The keyless winding mechanism was the next invention of Antoine LeCoultre in 1844. This was a simple push to activate button which moved a lever so the winding of the pressure spring could occur. This push button mechanism is still in use today by manual winding watch companies.
These first two achieves were recognized by the watch making industry and in 1847 he was awarded a gold medal for his gold chronometer at the very first London exhibit of watch making. Queen Victoria was so impressed with his craftsmanship she obtained a pendant with one of his Calibri’s in it. This recognition was a turning point for LeCoultre and his company to becoming one of the prestigious watchmaking shops in the world.
Because of demand for his movements, LeCoultre decided to consolidate the manufacturing process under one roof. By the year 1870 he and now his son had developed the first mechanized watch making facility in the world. This was then dubbed the Grande Maison of the Vallée de Joux and had over 500 employees on the payroll. They were capable of manufacturing watch movements with complication that contained over 500 separate types of calibres. They were used in both chronographs and repeaters.
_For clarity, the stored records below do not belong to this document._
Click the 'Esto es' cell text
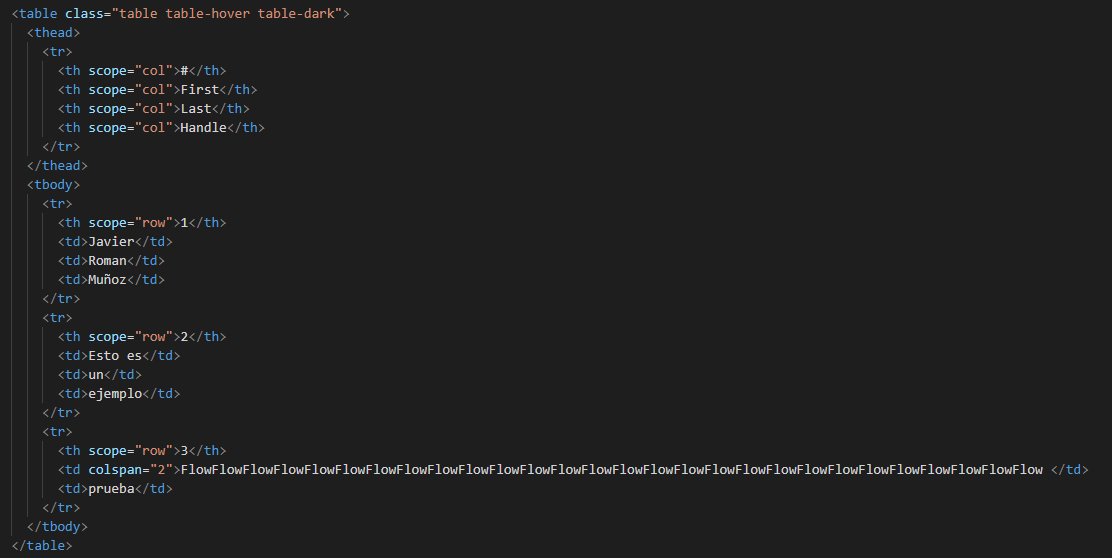 [x=116, y=356]
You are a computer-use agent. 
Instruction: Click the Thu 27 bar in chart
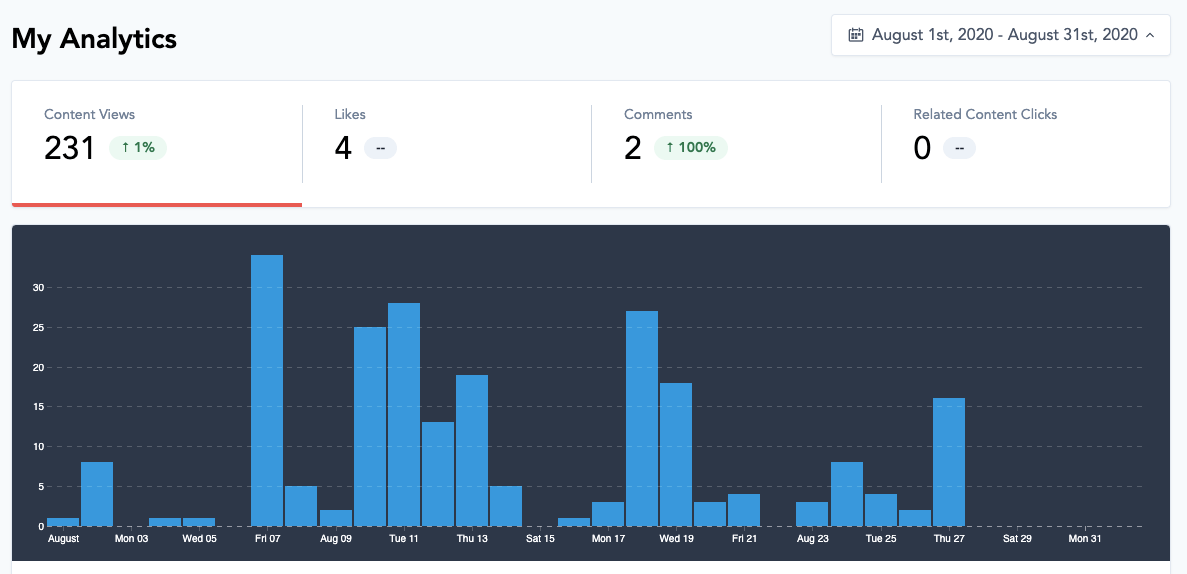pyautogui.click(x=949, y=462)
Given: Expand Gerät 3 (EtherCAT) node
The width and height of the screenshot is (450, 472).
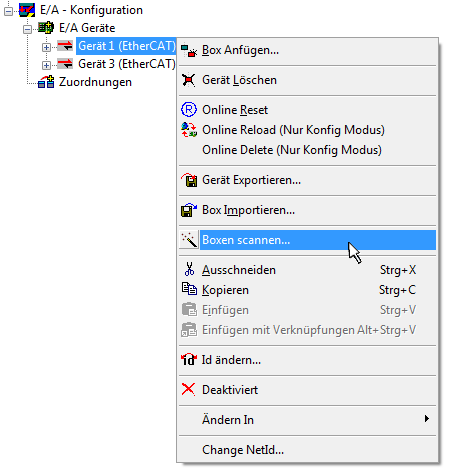Looking at the screenshot, I should tap(46, 65).
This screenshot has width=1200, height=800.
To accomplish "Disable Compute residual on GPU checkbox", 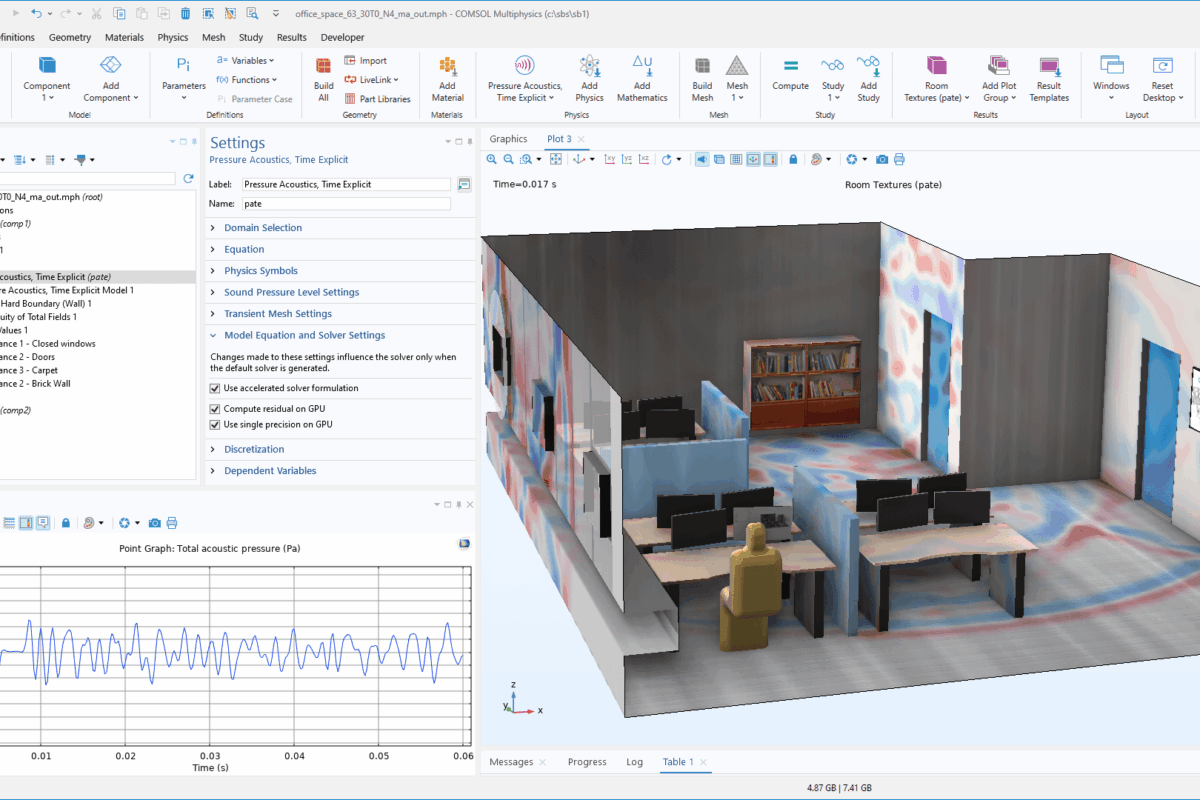I will (215, 409).
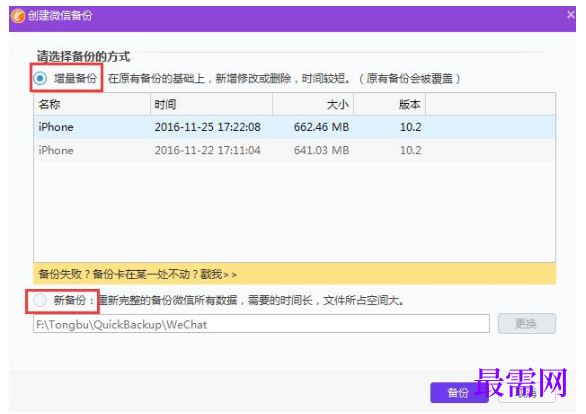Click the orange app logo in title bar
The image size is (586, 414).
[18, 16]
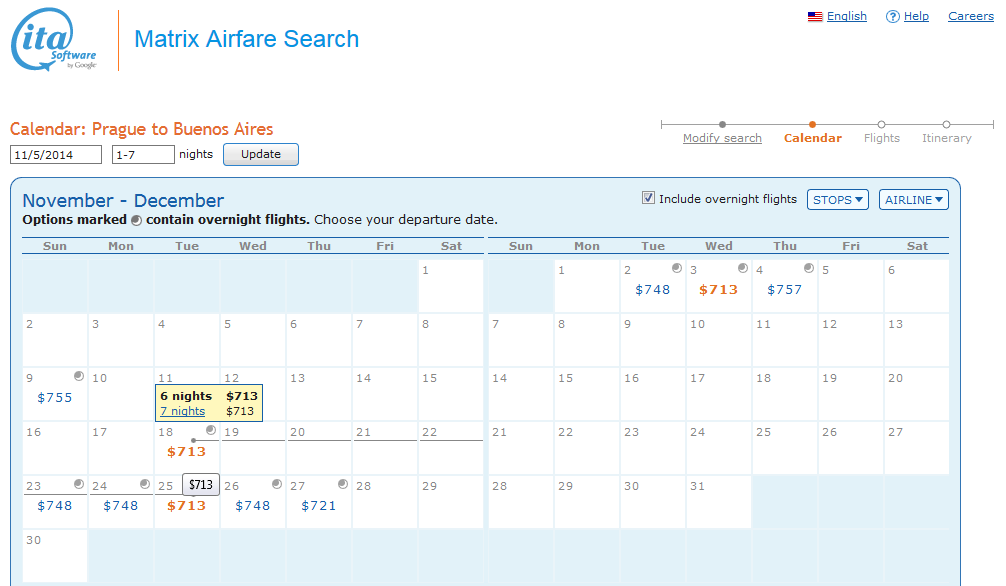
Task: Click overnight moon icon on November 27
Action: (x=342, y=484)
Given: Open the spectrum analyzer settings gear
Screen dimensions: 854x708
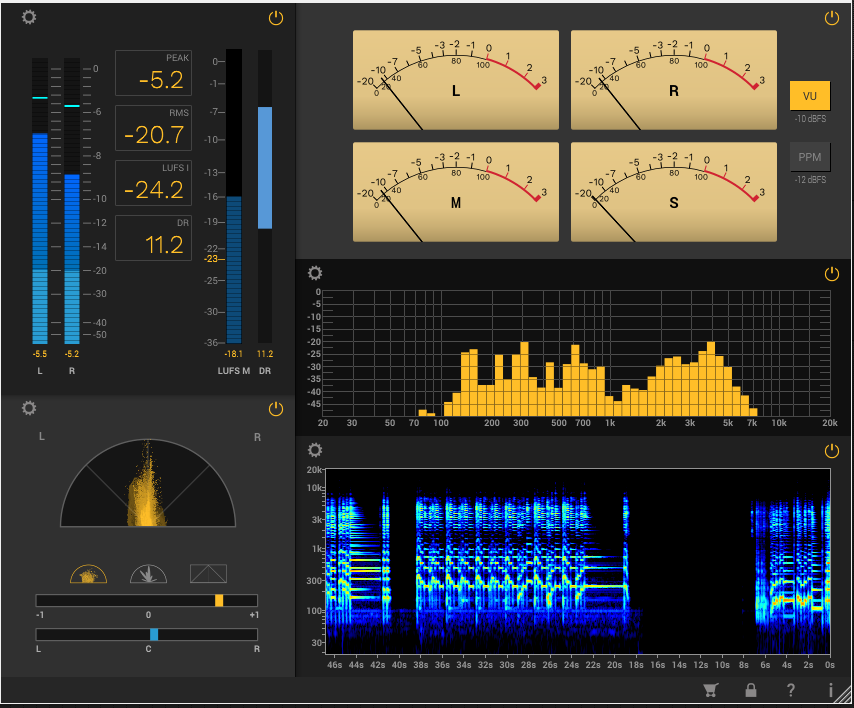Looking at the screenshot, I should [315, 273].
The joining of LeCoultre and Jaeger watch making companies came about because of a challenge from Edmond Jaeger to the Swiss watchmakers. His challenge was for them to match his creation of an ultra thin pocket watch that the French Navy could use. The LeCoultre Company took up the challenge and by 1907 had developed the world’s thinnest pocket watch. This was known as the LeCoultre Calibri 145 which was only 1.38 mm thick. It still holds the record for the thinnest pocket watch of its kind in the world. Both companies stayed in the manufacturing of thin calibres and movements which lead to their lines in wrist watches.
The first collaboration between the two companies began when Jaeger won the contract to supply movements for the famous Cartier Jeweler. What he actually supplied them was LeCoultre movements. By 1937 this collaboration was formalized with the introduction of the Jaegar-LeCoultre Watch Making Company.
Today the Jaegar-LeCoultre Watch Making Company is renowned for making some of the smallest and most complicated movements ever known. The list of famous collections including the Joailerie which has the famous calibre 101 that only weighs 1 gram but contains 98 different parts. Other famous collections are Duometre, Rendezvous and Atmos.
The Jaegar-LeCoultre Watch Making Company has been known for being first in the miniaturization of time pieces and thinnest movements. Unlike many other Swiss watch makers over the years that just created cases for watches , the Jaegar-LeCoultre Watch Making Company is the supplier of movements to many other companies while also while making their own complete watches.